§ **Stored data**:
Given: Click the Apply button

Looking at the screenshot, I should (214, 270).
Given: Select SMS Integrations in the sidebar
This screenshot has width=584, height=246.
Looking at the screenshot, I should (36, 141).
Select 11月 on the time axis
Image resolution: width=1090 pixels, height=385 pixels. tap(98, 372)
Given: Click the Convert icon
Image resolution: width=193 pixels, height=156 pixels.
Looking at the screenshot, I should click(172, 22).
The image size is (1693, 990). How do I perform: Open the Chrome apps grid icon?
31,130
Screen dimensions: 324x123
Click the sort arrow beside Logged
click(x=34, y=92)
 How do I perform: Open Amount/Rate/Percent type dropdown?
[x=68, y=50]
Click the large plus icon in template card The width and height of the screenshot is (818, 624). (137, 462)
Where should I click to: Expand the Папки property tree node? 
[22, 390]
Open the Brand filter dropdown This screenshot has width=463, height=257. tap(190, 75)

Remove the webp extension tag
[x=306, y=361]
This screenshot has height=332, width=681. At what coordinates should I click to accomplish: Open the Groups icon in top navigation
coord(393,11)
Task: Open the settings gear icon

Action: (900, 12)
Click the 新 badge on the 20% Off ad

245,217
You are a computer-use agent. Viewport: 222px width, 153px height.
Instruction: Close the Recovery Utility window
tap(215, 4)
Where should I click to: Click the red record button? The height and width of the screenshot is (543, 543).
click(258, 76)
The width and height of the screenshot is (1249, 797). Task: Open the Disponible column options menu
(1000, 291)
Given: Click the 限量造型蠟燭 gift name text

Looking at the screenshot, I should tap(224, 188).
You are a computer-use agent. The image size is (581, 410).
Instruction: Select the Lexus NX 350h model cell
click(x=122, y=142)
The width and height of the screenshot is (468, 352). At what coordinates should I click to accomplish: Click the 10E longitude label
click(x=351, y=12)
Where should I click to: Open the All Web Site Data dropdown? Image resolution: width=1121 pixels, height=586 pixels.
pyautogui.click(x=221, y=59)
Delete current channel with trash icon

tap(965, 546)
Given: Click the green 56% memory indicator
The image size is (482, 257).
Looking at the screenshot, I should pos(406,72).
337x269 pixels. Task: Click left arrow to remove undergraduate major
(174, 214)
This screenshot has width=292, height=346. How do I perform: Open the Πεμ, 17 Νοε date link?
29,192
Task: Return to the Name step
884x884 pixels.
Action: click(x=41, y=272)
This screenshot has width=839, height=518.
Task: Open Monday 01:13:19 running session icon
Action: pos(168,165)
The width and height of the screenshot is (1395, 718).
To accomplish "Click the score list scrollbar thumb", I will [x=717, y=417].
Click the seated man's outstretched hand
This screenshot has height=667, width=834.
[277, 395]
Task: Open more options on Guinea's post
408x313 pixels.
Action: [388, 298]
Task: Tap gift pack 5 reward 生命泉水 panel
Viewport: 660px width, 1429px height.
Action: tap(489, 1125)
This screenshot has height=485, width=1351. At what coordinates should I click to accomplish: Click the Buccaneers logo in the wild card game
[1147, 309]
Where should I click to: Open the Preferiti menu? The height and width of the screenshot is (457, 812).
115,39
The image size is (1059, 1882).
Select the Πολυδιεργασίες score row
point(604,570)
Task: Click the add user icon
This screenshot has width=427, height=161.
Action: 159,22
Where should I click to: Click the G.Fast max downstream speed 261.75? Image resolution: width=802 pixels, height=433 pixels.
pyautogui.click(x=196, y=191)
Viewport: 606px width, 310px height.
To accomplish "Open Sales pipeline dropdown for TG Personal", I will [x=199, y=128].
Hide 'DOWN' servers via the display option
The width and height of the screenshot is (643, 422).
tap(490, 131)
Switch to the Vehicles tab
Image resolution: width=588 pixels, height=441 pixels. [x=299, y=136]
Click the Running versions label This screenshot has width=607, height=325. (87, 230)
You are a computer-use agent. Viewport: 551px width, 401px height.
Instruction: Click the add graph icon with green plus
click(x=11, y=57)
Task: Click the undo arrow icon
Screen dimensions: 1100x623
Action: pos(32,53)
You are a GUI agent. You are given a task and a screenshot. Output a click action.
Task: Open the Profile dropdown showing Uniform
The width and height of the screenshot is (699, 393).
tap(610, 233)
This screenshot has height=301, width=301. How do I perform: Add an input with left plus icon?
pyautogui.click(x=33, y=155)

§ **TASK GOAL**:
Set down all of the records shown above once more, exactly.

§ **EXERCISE ANSWER**:
Given: Click the Apply button

Looking at the screenshot, I should (214, 270).
Given: Select SMS Integrations in the sidebar
This screenshot has width=584, height=246.
Looking at the screenshot, I should (36, 141).
Select 11月 on the time axis
Image resolution: width=1090 pixels, height=385 pixels. tap(98, 372)
Given: Click the Convert icon
Image resolution: width=193 pixels, height=156 pixels.
Looking at the screenshot, I should click(172, 22).
The image size is (1693, 990). How do I perform: Open the Chrome apps grid icon?
31,130
Screen dimensions: 324x123
Click the sort arrow beside Logged
click(x=34, y=92)
 How do I perform: Open Amount/Rate/Percent type dropdown?
[x=68, y=50]
Click the large plus icon in template card The width and height of the screenshot is (818, 624). (137, 462)
Where should I click to: Expand the Папки property tree node? 
[22, 390]
Open the Brand filter dropdown This screenshot has width=463, height=257. tap(190, 75)

Remove the webp extension tag
[x=306, y=361]
This screenshot has height=332, width=681. At what coordinates should I click to accomplish: Open the Groups icon in top navigation
coord(393,11)
Task: Open the settings gear icon

Action: (900, 12)
Click the 新 badge on the 20% Off ad

245,217
You are a computer-use agent. Viewport: 222px width, 153px height.
Instruction: Close the Recovery Utility window
tap(215, 4)
Where should I click to: Click the red record button? The height and width of the screenshot is (543, 543).
click(258, 76)
The width and height of the screenshot is (1249, 797). Task: Open the Disponible column options menu
(1000, 291)
Given: Click the 限量造型蠟燭 gift name text

Looking at the screenshot, I should tap(224, 188).
You are a computer-use agent. The image size is (581, 410).
Instruction: Select the Lexus NX 350h model cell
click(x=122, y=142)
The width and height of the screenshot is (468, 352). At what coordinates should I click to accomplish: Click the 10E longitude label
click(x=351, y=12)
Where should I click to: Open the All Web Site Data dropdown? Image resolution: width=1121 pixels, height=586 pixels.
pyautogui.click(x=221, y=59)
Delete current channel with trash icon

tap(965, 546)
Given: Click the green 56% memory indicator
The image size is (482, 257).
Looking at the screenshot, I should pos(406,72).
337x269 pixels. Task: Click left arrow to remove undergraduate major
(174, 214)
This screenshot has width=292, height=346. How do I perform: Open the Πεμ, 17 Νοε date link?
29,192
Task: Return to the Name step
884x884 pixels.
Action: click(x=41, y=272)
This screenshot has width=839, height=518.
Task: Open Monday 01:13:19 running session icon
Action: pos(168,165)
The width and height of the screenshot is (1395, 718).
To accomplish "Click the score list scrollbar thumb", I will [x=717, y=417].
Click the seated man's outstretched hand
This screenshot has height=667, width=834.
[277, 395]
Task: Open more options on Guinea's post
408x313 pixels.
Action: [388, 298]
Task: Tap gift pack 5 reward 生命泉水 panel
Viewport: 660px width, 1429px height.
Action: tap(489, 1125)
This screenshot has height=485, width=1351. At what coordinates should I click to accomplish: Click the Buccaneers logo in the wild card game
[1147, 309]
Where should I click to: Open the Preferiti menu? The height and width of the screenshot is (457, 812).
115,39
The image size is (1059, 1882).
Select the Πολυδιεργασίες score row
point(604,570)
Task: Click the add user icon
This screenshot has width=427, height=161.
Action: 159,22
Where should I click to: Click the G.Fast max downstream speed 261.75? Image resolution: width=802 pixels, height=433 pixels.
pyautogui.click(x=196, y=191)
Viewport: 606px width, 310px height.
To accomplish "Open Sales pipeline dropdown for TG Personal", I will [x=199, y=128].
Hide 'DOWN' servers via the display option
The width and height of the screenshot is (643, 422).
tap(490, 131)
Switch to the Vehicles tab
Image resolution: width=588 pixels, height=441 pixels. [x=299, y=136]
Click the Running versions label This screenshot has width=607, height=325. (87, 230)
You are a computer-use agent. Viewport: 551px width, 401px height.
Instruction: Click the add graph icon with green plus
click(x=11, y=57)
Task: Click the undo arrow icon
Screen dimensions: 1100x623
Action: pos(32,53)
You are a GUI agent. You are given a task and a screenshot. Output a click action.
Task: Open the Profile dropdown showing Uniform
The width and height of the screenshot is (699, 393).
tap(610, 233)
This screenshot has height=301, width=301. How do I perform: Add an input with left plus icon?
pyautogui.click(x=33, y=155)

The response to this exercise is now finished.